Inhibition of blood cholinesterases following intoxication with VX and its derivatives.

Nerve agents can be divided into G-agents (sarin, soman, tabun, cyclosarin etc.) and V-agents. The studies dealing with V-agents (O-alkyl S-2-dialkylaminoethyl methyl phosphonothiolates) are limited to one or two representatives only (VX, Russian VX). Anticholinesterase properties of 11 V-agents were studied in rats in vivo. Following intoxication with these agents in doses of 1 x LD(50) (intramuscular administration), activities of cholinesterases in the blood were continuously monitored and half-lives (t(0.5)) of inhibition were determined. These values varied from 3 min (VX and some other agents) to 10-14 min (derivatives substituted on the phosphorus head by O-ethyl- or O-isopropyl-, and by dimethyl-, diethyl- and dibutyl- on the nitrogen). Acetylcholinesterase activities in selected parts of the brain and diaphragm (30 min after the intoxication) were also detected.

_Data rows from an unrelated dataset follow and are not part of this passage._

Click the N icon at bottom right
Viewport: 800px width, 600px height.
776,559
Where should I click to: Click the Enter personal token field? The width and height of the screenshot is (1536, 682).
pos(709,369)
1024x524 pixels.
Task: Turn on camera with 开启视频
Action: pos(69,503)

A correlation between toxicities and rates of inhibition of the blood enzymes was demonstrated. A similar relationship between acetylcholinesterase inhibition in vitro (from literature data) and half-lives of the blood cholinesterases was also observed. Though the chemical similarity of V compounds is evident, marked differences were observed among different derivatives; however, all agents examined had high inhibition potency corresponding to their toxicities.